▶ _Aim of the exercise_
Count each line below that has "computer" anywhere in it. Answer with the total alone.

▶ _Provided entries_

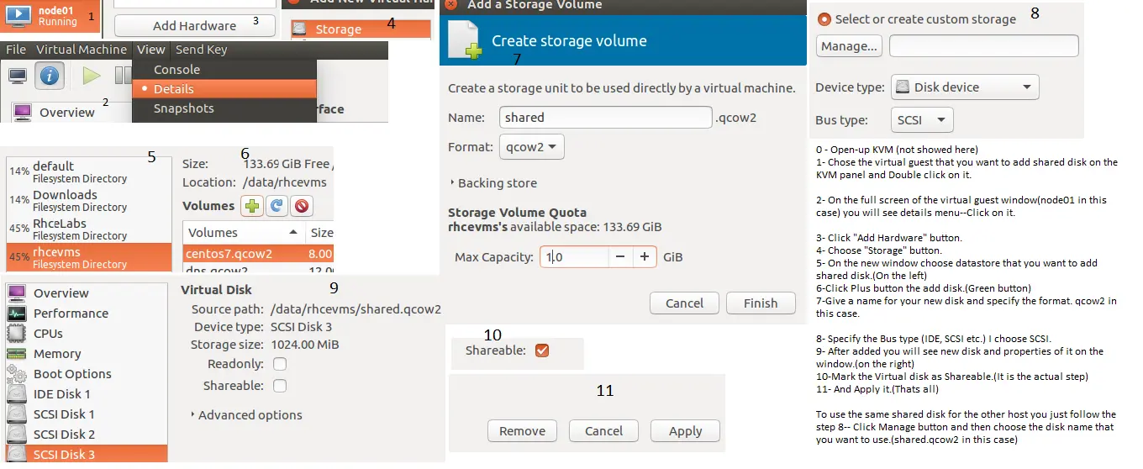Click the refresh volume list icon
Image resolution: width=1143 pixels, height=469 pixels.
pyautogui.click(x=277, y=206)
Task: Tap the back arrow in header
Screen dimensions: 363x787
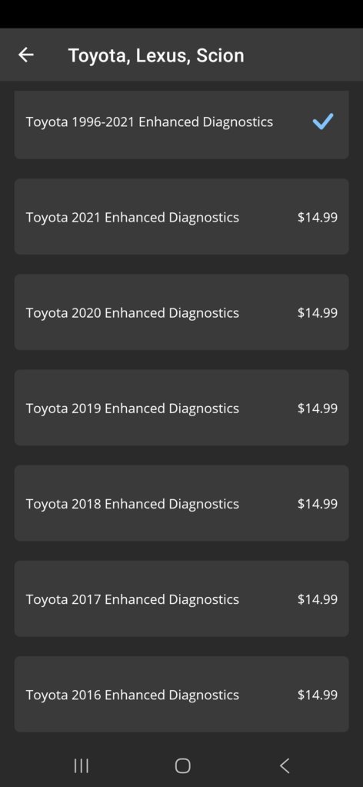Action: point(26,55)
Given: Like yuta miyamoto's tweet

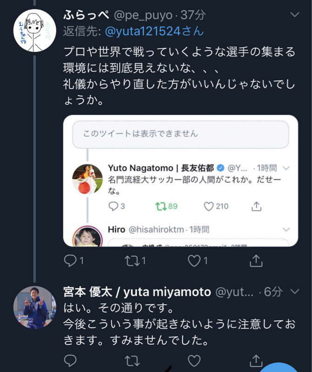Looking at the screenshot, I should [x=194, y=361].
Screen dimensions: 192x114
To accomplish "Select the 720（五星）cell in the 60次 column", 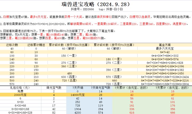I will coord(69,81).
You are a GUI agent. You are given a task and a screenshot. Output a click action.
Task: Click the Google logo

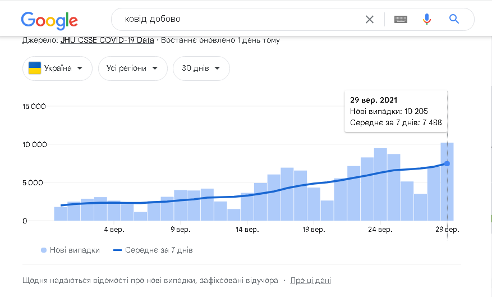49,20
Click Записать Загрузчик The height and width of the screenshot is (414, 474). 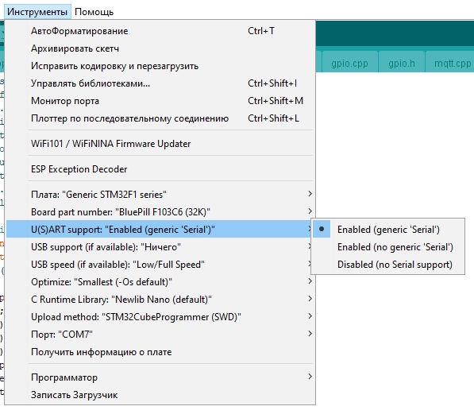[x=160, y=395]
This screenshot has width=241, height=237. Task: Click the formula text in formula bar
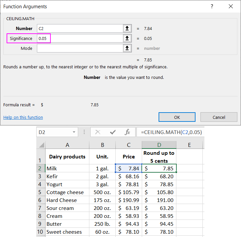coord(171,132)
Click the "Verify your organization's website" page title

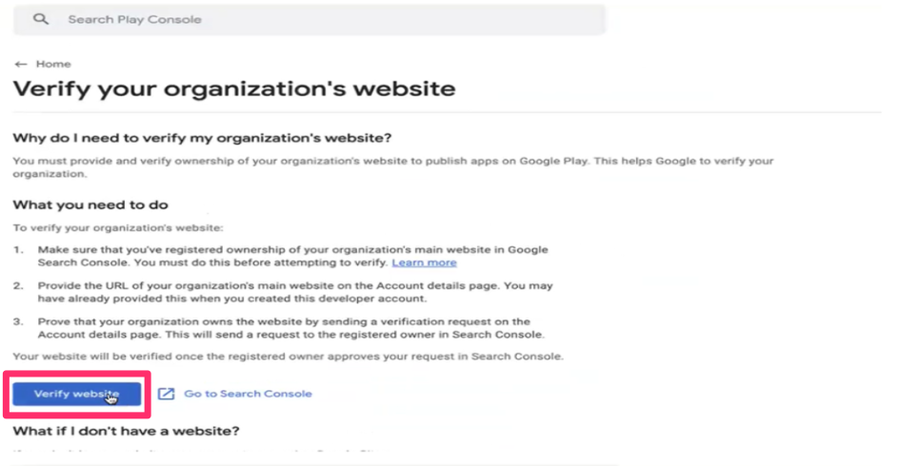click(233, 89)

...

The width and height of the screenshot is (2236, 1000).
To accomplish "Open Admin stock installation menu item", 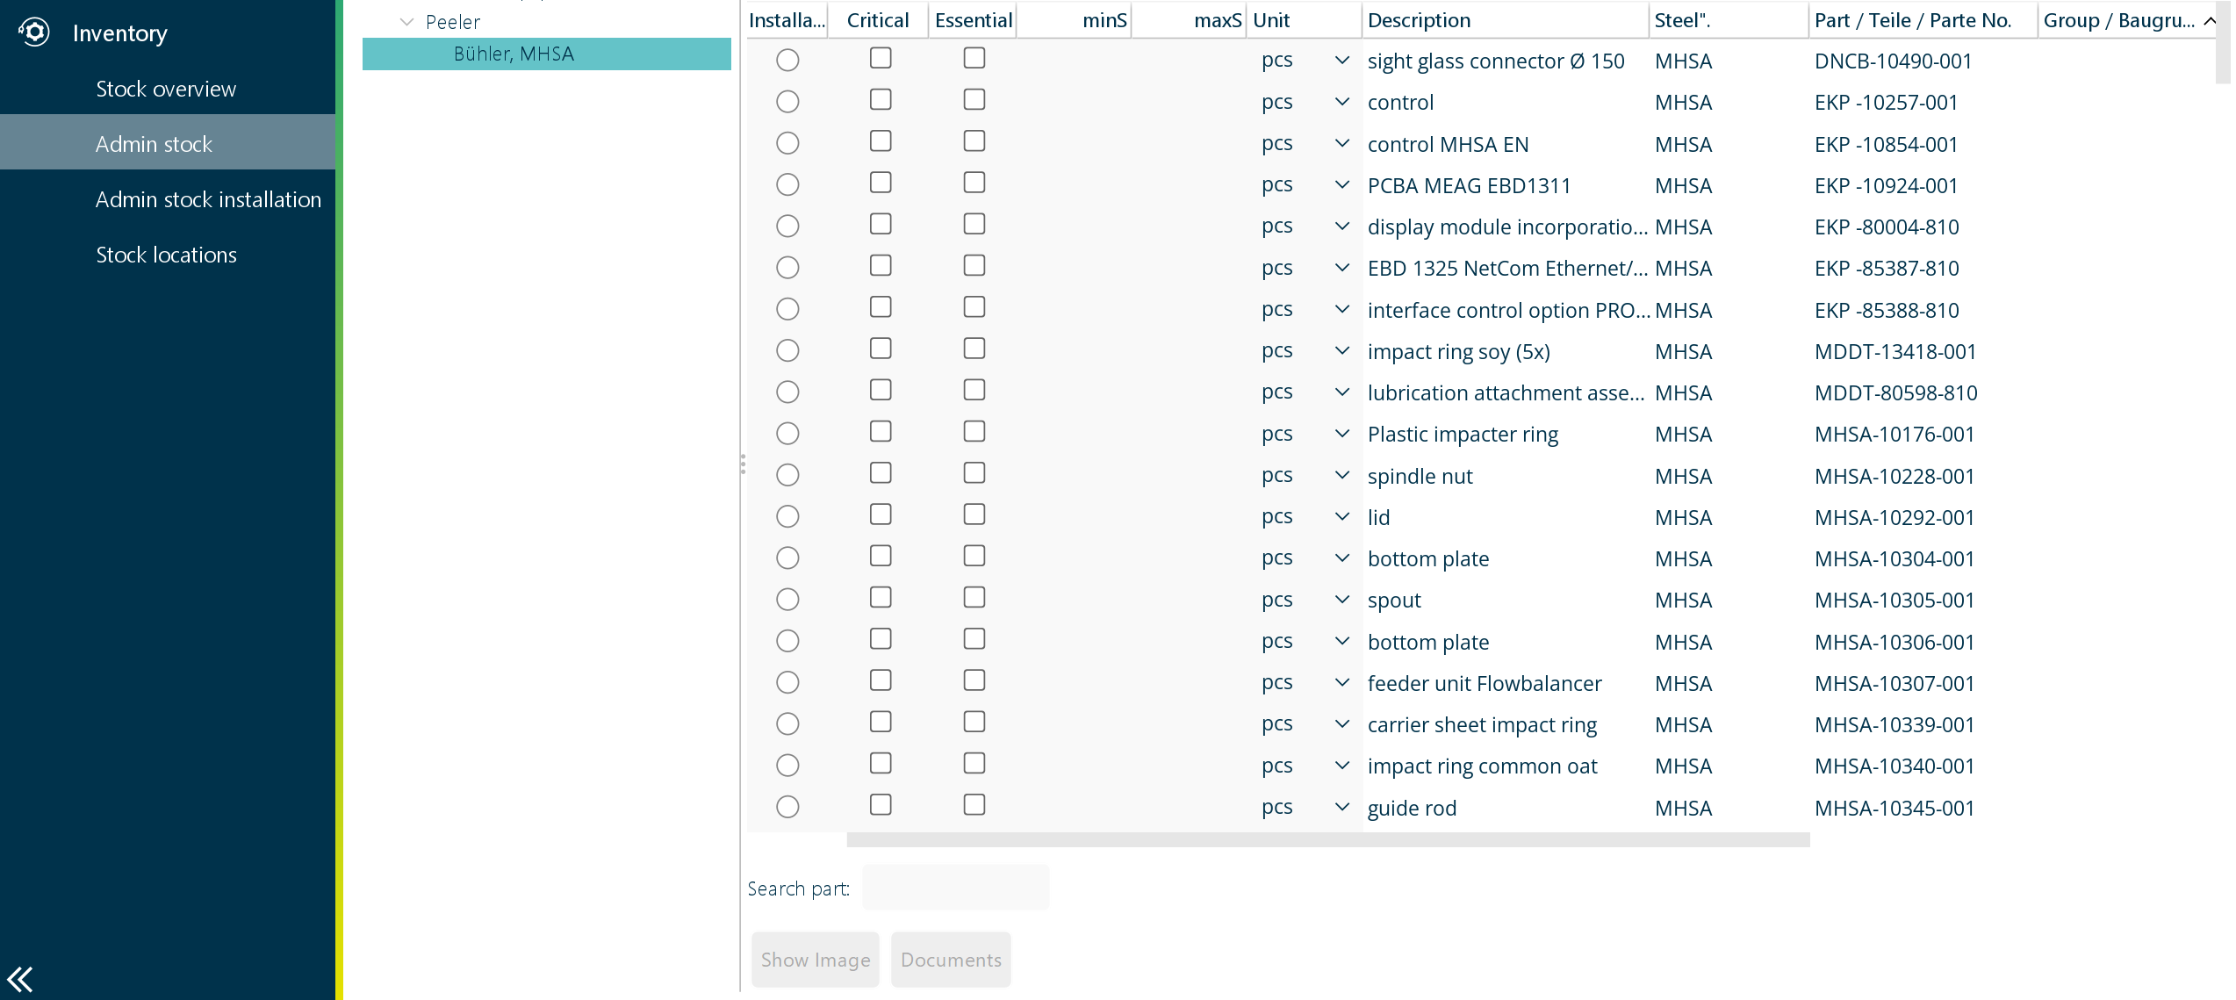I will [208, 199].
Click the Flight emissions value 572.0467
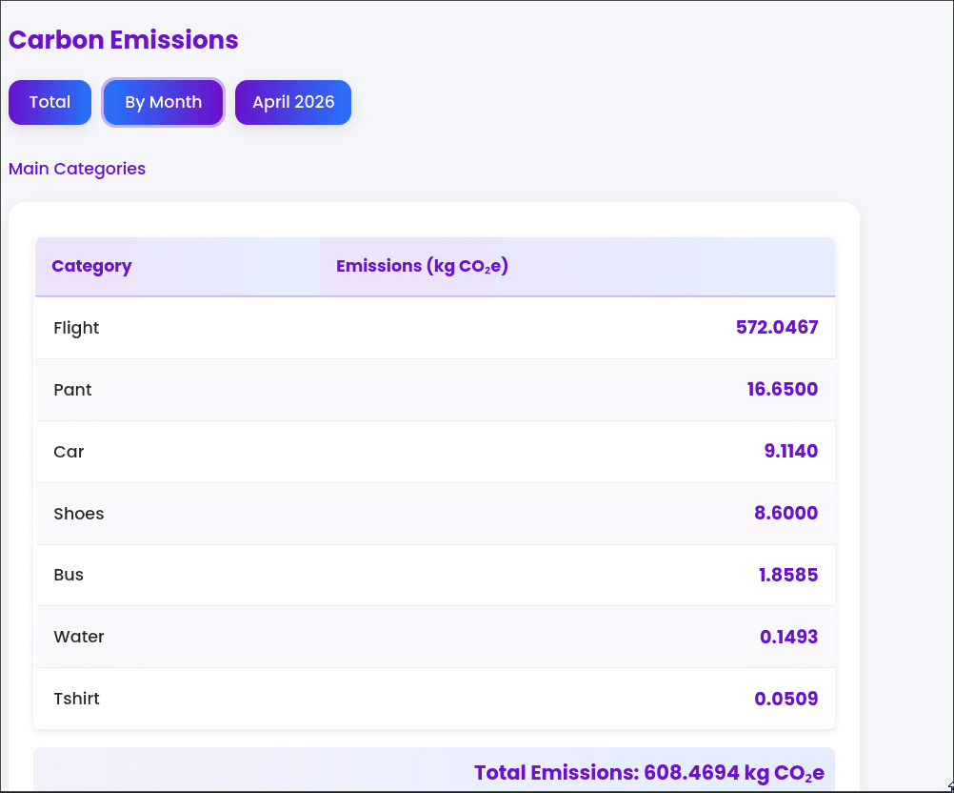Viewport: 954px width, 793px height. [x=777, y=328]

...

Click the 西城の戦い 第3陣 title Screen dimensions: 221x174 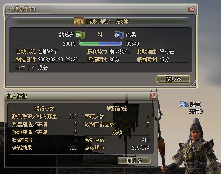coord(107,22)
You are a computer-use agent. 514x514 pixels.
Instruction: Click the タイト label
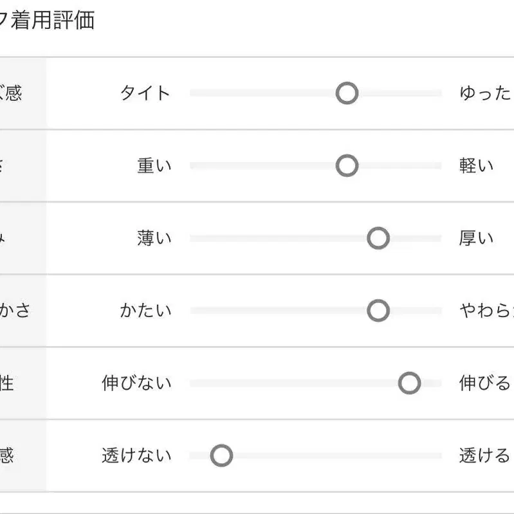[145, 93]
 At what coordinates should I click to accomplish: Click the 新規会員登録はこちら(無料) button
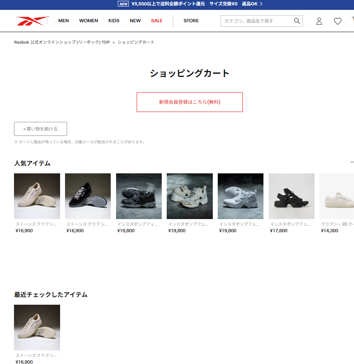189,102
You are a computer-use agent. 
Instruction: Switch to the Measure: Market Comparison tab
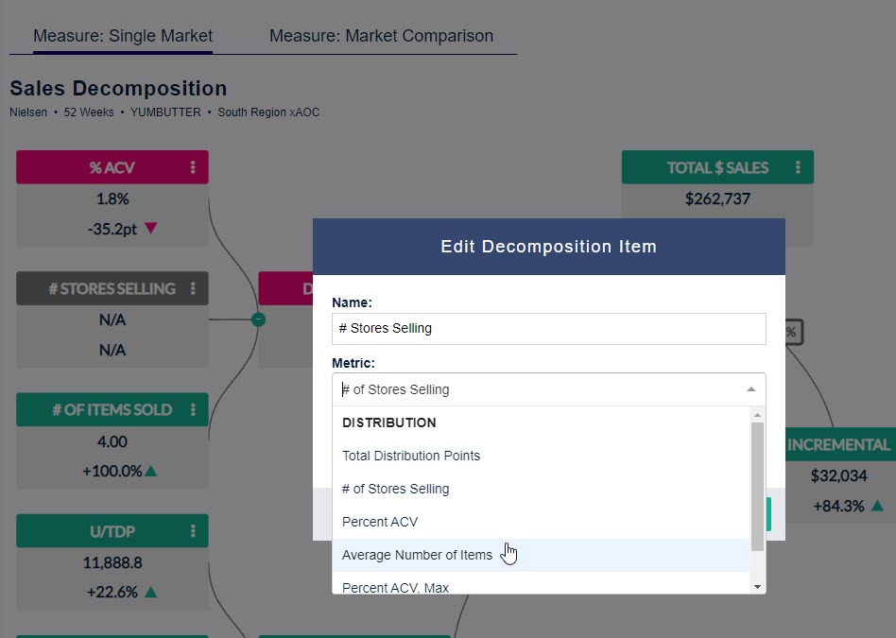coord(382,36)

▶ _Solution_
2